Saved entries

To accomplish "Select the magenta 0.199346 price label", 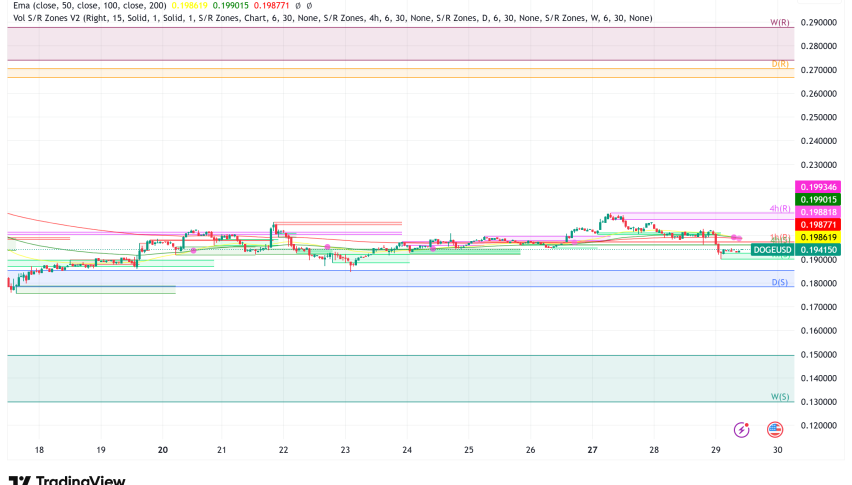I will (x=819, y=187).
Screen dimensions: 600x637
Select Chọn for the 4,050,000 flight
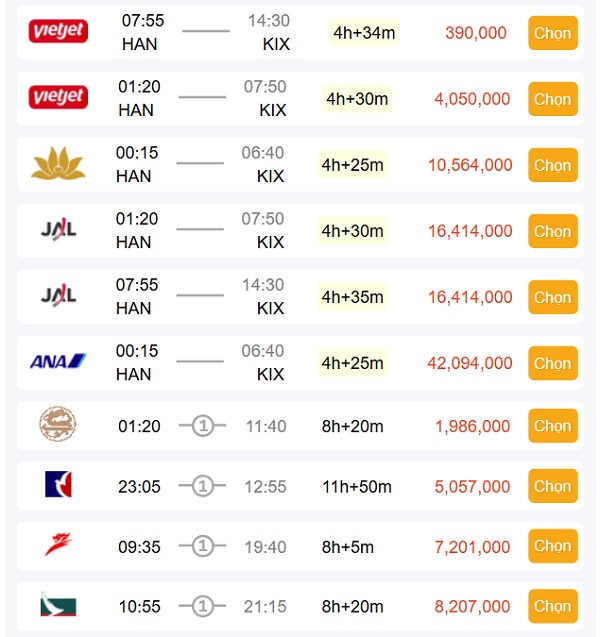pos(553,99)
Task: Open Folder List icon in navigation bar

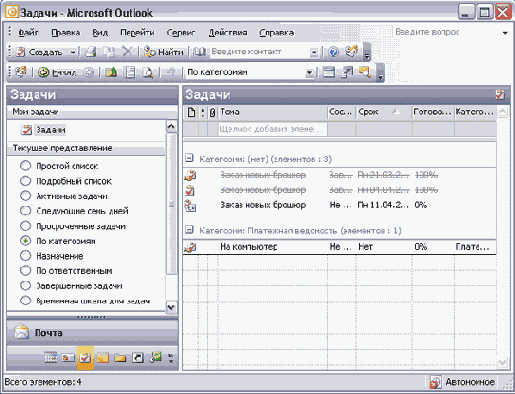Action: coord(120,358)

◆ Your assignment
Only the lines from the one with "Select Chọn for the 4,050,000 flight" through the final line of the entries above should be transcribed, exactly and without pictures.

◆ Answer space
Select Chọn for the 4,050,000 flight
pos(553,99)
Task: Open Folder List icon in navigation bar

Action: coord(120,358)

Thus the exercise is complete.